Do we need health care reform? Of course we do; I’ve said so before. But as Christians, we must not assent to giving unaccountable bureaucrats the power to determine the value of a human life—or to withhold medical care from those whose survival is somehow deemed outside the national interest."

For more on NICE (the National Institute for Health and Clinical Excellence) which sets up these "cost containment/care containment" rules for Great Britain -- and which is an accurate representation of the kinds of boards that ObamaCare would create -- do check out this post by Wesley Smith from his Secondhand Smoke blog.

In that post Smith talks about the alarming trend in which scientists let the coarsest elements of economic pragmatism trump humane care and the sanctity of life.
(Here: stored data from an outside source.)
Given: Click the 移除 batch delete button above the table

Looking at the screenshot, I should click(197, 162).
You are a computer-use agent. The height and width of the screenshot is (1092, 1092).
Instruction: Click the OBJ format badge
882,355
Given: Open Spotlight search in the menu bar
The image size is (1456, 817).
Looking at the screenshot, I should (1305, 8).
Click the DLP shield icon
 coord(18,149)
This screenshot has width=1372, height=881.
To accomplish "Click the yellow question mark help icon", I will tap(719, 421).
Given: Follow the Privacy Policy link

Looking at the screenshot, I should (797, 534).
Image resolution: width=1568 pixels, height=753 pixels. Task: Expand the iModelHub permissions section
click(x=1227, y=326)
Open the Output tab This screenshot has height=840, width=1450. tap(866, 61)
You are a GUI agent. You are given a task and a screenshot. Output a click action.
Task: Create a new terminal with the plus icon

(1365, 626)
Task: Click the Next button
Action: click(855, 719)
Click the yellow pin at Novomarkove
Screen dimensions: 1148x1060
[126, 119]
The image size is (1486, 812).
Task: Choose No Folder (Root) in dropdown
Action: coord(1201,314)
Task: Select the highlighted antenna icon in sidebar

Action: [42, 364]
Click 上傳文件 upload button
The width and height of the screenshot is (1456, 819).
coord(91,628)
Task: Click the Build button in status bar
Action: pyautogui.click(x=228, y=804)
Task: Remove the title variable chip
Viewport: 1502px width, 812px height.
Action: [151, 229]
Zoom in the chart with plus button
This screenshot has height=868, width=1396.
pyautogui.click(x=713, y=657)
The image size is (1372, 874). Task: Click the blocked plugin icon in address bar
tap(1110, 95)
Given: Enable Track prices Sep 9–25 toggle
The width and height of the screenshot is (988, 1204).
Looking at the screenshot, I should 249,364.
For instance, he gives as an example a recent editorial in the journal Nature whereby they loudly trumpet the health care rationing schemes of NICE...because those schemes save money and keep doctors from being hassled with useless patients.

Smith reminds us then of this salient passage from his 2004 book, A Consumer’s Guide to a Brave New World.

…[T]he scientific establishment seems to be increasingly insular from the rest of society. It is thus unsurprising—if disturbing—that Bruce Alberts, president of the National Academy of Sciences hubristically told a reporter for the National Journal, “We [scientists] care a lot about how other scientists think about us, and we don’t care a lot about others who are not scientists.”…

Making this even more worrisome, the moral views of the scientists who are supposed to decide these issues on our behalf often do not comport with the general moral sensibilities of society. “Most scientists adopt utilitarian perspectives on ethical and political questions, and they use their values to estimate costs and benefits.” Thus, the NAS’s Alberts admitted that the moral views of the general public sometimes prevent research that scientists’ general utilitarian outlook would cause few qualms. For example, in the 1970s, a public outcry halted the practice of using condemned prisoners in experiments, whereas according to Alberts, “If it was purely up to the scientists, they might accept the idea of doing experiments on death row [because] the person will be dead in six months anyway.”